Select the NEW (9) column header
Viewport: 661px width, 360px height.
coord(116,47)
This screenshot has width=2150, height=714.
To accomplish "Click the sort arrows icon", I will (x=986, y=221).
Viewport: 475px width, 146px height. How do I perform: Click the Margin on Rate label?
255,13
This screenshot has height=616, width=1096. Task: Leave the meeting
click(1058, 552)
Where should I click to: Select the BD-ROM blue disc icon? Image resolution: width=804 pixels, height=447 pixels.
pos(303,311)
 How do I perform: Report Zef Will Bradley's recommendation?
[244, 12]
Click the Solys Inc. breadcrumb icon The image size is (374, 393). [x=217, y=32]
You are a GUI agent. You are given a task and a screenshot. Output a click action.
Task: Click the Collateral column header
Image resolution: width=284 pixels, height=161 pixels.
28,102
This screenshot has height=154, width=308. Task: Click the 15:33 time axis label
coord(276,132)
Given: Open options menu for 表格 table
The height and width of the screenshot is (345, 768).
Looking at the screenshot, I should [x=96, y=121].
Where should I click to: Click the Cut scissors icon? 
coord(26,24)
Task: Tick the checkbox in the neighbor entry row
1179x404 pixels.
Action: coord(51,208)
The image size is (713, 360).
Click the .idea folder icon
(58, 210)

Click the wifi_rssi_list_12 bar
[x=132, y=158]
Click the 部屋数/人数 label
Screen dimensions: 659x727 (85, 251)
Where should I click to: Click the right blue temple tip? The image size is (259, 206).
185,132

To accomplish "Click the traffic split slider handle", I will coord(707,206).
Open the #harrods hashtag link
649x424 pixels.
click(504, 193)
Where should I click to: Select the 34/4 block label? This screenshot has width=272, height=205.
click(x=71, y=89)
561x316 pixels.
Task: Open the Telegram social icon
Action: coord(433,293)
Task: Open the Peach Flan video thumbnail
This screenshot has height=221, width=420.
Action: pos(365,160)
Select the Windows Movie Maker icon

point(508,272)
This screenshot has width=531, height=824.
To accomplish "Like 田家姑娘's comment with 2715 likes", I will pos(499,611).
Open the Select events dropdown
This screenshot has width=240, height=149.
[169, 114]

......

**Exercise instructions:** Write out every entry above, word for word.

**Task result:**
Select the NEW (9) column header
Viewport: 661px width, 360px height.
coord(116,47)
This screenshot has width=2150, height=714.
To accomplish "Click the sort arrows icon", I will (x=986, y=221).
Viewport: 475px width, 146px height. How do I perform: Click the Margin on Rate label?
255,13
This screenshot has height=616, width=1096. Task: Leave the meeting
click(1058, 552)
Where should I click to: Select the BD-ROM blue disc icon? Image resolution: width=804 pixels, height=447 pixels.
pos(303,311)
 How do I perform: Report Zef Will Bradley's recommendation?
[244, 12]
Click the Solys Inc. breadcrumb icon The image size is (374, 393). [x=217, y=32]
You are a GUI agent. You are given a task and a screenshot. Output a click action.
Task: Click the Collateral column header
Image resolution: width=284 pixels, height=161 pixels.
28,102
This screenshot has height=154, width=308. Task: Click the 15:33 time axis label
coord(276,132)
Given: Open options menu for 表格 table
The height and width of the screenshot is (345, 768).
Looking at the screenshot, I should [x=96, y=121].
Where should I click to: Click the Cut scissors icon? 
coord(26,24)
Task: Tick the checkbox in the neighbor entry row
1179x404 pixels.
Action: coord(51,208)
The image size is (713, 360).
Click the .idea folder icon
(58, 210)

Click the wifi_rssi_list_12 bar
[x=132, y=158]
Click the 部屋数/人数 label
Screen dimensions: 659x727 (85, 251)
Where should I click to: Click the right blue temple tip? The image size is (259, 206).
185,132

To accomplish "Click the traffic split slider handle", I will coord(707,206).
Open the #harrods hashtag link
649x424 pixels.
click(504, 193)
Where should I click to: Select the 34/4 block label? This screenshot has width=272, height=205.
click(x=71, y=89)
561x316 pixels.
Task: Open the Telegram social icon
Action: coord(433,293)
Task: Open the Peach Flan video thumbnail
This screenshot has height=221, width=420.
Action: pos(365,160)
Select the Windows Movie Maker icon

point(508,272)
This screenshot has width=531, height=824.
To accomplish "Like 田家姑娘's comment with 2715 likes", I will pos(499,611).
Open the Select events dropdown
This screenshot has width=240, height=149.
[169, 114]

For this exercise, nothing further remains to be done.